I was just reminded of a successful approach to prevent problematic code from contaminating our codebase from a previous project. In our project we used HTML, PHP, JavaScript, CSS and we frequently had failed deployments to our staging server due to syntax errors. With multiple devs working and users performing UAT on this server it really slowed us down. The following quality control measures dramatically increased our team’s velocity and stability.
Git pre-commit hook
Git can run a bash script before a commit happens using a pre-commit hook. Our team created this bash script that looped through the committed files and ran various checks on them to make sure they met criteria agreed by the dev team.
Coding Standards in PHP
For the main language of PHP, we used two tools, the first being the PHP Interpreter to ensure that the PHP could compile, and then a linter that would ensure that the PHP was also meeting the team’s agreed upon coding standards.
Blacklisted items
We had to create a special list of items and functions that we did not want to see in the code base.

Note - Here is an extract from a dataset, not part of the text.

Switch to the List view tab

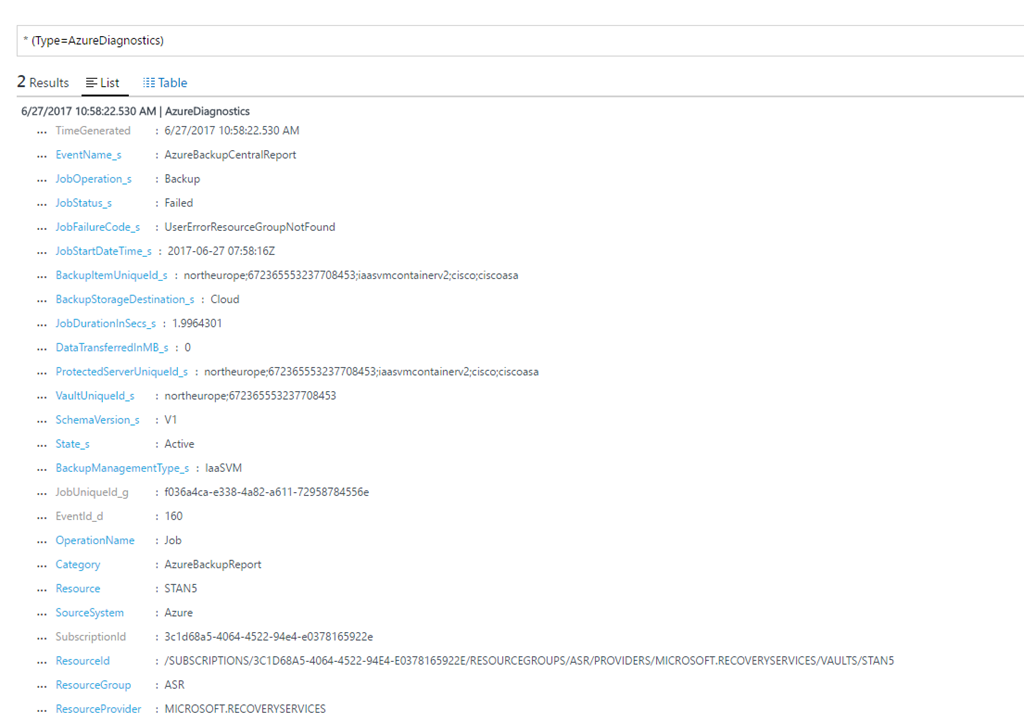109,83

This included:
- Debugging functions like vardump()
- Merge conflict markers (<<<<<<<, =======, >>>>>>>)
These checks were manually added in bash. These blacklisted items applied to both PHP and JavaScript.
JavaScript
Separately, we used another tool to validate the JavaScript before allowing it in our repository. This area is much more mature in terms of tools than when we implemented this.
Drawbacks
Since we used this technique, DevOps has gotten more sophisticated and a lot of these checks are usually put in the DevOps pipeline. However, for large code bases this can give a more immediate feedback to the developer.

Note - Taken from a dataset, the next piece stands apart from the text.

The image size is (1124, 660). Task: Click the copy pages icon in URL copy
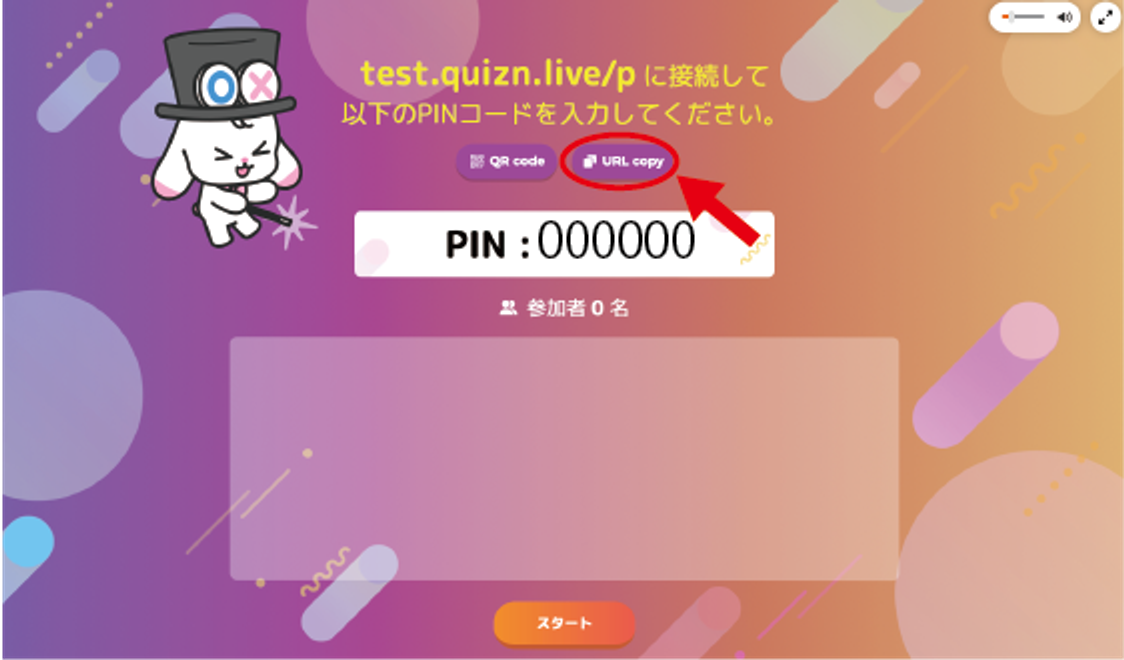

Developers need to set up tools on their local machine.
If a developer wanted to, they could bypass this, so putting these checks in the DevOps pipeline is also a good idea these days, especially for open-source software.
Summary
Focusing on these areas above to make sure the code worked with the interpreter and met the team’s agreed upon standards reduced the amount of time that our server was down and increased the team velocity.